The author feels assured that the sentiments of these discourses are, in the main, such as the great majority of the thoughtful, and those interested in the promotion of the good. of society, will approve. He may differ from some whom he respects and loves on a single point on the wine question; but in respect to the necessity of the adoption, and the rigorous fulfillment of the pledge of abstinence from intoxicating drinks, in order to save multitudes of young men from the drunkard's grave, he apprehends that few, who have long witnessed the results of the opposite course, will materially differ from him.

As to those pleasure-loving critics, who, having no sympathy with the movements that contemplate the purification of society, cannot be expected to regard with favor either a pure and earnest Christianity, or any work that is not free from the "cant" of piety; who receive with rapture a semi-infidel volume of rhapsodies, and gloat over a lascivious description of life in the Isles of the Pacific, we have only to ask them before they turn away in contempt from a new volume on popular vice, to read attentively the description given in the Castle of Indolence, of a certain character called "Scorn."

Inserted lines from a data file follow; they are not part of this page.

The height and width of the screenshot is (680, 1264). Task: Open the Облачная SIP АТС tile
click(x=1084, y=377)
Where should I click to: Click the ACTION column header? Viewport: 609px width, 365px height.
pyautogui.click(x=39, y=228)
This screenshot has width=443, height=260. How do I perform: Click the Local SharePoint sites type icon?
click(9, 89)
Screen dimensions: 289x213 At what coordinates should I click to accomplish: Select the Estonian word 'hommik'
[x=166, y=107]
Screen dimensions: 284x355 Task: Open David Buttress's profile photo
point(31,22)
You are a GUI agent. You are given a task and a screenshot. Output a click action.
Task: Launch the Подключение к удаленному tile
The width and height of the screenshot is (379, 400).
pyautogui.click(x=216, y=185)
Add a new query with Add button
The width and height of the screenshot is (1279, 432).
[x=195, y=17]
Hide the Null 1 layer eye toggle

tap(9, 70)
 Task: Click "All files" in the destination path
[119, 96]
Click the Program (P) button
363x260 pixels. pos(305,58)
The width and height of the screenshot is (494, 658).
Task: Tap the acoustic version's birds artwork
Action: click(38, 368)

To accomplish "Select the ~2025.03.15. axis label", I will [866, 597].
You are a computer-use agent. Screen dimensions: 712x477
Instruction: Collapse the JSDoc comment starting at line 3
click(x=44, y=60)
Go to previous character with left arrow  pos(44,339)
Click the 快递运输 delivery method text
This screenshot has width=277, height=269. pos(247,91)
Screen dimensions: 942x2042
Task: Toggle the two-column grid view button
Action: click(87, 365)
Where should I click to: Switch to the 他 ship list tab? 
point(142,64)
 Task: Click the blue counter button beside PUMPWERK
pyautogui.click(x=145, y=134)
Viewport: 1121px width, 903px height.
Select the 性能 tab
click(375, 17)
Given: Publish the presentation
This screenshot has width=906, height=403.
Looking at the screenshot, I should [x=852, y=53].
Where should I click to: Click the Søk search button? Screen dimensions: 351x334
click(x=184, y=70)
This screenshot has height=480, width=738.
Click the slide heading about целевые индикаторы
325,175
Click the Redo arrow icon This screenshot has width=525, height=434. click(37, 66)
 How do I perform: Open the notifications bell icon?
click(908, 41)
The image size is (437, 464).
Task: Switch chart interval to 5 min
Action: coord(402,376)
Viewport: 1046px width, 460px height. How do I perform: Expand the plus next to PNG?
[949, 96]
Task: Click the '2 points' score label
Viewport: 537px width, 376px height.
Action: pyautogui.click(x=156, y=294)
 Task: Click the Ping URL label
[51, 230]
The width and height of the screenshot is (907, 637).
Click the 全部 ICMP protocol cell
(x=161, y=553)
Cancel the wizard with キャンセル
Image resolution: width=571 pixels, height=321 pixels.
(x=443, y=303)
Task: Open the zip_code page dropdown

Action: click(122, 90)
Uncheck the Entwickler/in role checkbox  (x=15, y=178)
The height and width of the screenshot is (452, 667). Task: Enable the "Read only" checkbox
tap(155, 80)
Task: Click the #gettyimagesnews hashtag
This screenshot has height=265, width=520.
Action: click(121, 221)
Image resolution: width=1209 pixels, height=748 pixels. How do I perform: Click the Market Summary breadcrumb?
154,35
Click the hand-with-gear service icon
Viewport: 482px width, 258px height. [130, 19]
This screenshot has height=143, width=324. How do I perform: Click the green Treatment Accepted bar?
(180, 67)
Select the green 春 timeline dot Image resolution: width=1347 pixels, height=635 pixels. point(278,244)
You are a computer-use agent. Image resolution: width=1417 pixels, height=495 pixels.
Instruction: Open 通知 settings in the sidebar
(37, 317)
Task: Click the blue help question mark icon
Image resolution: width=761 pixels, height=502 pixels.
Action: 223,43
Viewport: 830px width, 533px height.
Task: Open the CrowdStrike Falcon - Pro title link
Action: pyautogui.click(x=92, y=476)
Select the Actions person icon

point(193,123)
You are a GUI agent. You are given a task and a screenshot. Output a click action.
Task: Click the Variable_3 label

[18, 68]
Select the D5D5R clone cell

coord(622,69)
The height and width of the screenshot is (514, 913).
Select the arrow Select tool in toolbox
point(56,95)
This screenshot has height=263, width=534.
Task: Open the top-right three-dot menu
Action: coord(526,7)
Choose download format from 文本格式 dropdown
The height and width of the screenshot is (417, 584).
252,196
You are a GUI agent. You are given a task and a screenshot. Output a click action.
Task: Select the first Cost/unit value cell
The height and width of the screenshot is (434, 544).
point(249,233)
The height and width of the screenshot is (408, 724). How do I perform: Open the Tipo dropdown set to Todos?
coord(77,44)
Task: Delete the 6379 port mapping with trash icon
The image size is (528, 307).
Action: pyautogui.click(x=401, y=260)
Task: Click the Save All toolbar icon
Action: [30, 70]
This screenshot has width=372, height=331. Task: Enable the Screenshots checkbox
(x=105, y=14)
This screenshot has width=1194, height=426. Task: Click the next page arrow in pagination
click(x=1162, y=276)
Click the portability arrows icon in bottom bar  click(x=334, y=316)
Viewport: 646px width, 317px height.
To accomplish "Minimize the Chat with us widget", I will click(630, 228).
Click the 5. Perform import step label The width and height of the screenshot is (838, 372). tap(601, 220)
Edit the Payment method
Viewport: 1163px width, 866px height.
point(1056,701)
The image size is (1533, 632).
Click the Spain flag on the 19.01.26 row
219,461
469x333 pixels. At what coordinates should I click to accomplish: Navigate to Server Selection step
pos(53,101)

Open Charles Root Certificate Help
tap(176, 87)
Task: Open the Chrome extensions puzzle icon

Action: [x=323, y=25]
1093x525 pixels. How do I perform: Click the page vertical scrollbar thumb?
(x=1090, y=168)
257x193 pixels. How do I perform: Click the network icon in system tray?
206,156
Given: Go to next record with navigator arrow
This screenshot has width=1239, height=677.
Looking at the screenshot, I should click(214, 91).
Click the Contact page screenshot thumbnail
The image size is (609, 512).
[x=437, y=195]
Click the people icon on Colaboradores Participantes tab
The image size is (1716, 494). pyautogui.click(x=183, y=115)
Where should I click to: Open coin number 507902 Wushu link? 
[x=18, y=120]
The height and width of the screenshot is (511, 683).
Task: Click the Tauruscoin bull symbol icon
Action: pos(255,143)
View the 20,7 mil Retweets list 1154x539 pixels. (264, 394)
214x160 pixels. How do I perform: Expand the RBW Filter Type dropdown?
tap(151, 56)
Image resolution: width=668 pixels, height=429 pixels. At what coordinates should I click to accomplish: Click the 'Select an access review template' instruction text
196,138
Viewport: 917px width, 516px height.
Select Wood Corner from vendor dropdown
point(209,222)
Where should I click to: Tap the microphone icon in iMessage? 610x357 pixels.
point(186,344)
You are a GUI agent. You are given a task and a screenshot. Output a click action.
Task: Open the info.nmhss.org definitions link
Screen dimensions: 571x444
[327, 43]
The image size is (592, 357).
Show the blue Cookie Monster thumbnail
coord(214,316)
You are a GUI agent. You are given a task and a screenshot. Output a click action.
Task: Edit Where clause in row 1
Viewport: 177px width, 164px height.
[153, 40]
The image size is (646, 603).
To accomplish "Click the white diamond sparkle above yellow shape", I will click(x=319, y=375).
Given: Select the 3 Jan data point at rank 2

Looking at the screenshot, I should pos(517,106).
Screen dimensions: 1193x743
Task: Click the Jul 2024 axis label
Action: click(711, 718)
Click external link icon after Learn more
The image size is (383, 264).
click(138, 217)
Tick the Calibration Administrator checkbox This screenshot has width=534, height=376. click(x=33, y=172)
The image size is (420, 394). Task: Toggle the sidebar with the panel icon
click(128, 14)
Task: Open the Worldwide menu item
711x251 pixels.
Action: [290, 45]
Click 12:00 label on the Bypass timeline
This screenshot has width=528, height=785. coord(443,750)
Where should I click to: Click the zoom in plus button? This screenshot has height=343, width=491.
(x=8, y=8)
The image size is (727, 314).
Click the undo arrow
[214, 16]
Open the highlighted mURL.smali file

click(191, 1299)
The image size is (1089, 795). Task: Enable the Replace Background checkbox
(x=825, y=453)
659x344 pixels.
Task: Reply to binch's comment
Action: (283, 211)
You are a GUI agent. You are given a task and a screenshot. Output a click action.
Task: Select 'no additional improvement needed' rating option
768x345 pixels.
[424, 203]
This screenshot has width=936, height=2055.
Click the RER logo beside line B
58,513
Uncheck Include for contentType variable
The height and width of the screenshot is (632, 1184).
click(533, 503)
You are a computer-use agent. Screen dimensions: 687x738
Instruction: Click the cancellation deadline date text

"The other was a fell despiteful fiend:

Hell holds none worse in baleful bower below;
By pride, and wit, and rage, and rancor keen'd;
Of man alike, of good or bad, the foe:
With nose up-turned, he always made a show
As if he smelt some nauseous scent; his eye
Was cold, and keen, like blast from boreal snow;
And taunts he casten forth most bitterly."

Regarding these men as among the most efficient foes of Christianity; as those who give currency to corrupting works, and seek to maintain that great fountain of evil, the play-house, the author has spoken of them freely in this volume.

To the young men of our country he commends the lessons here given, in the hope that they may assist in guarding them against the temptations to vice, and in forming them for a pure, a noble, and a truly christian manhood.

Cincinnati, August 1, 1852.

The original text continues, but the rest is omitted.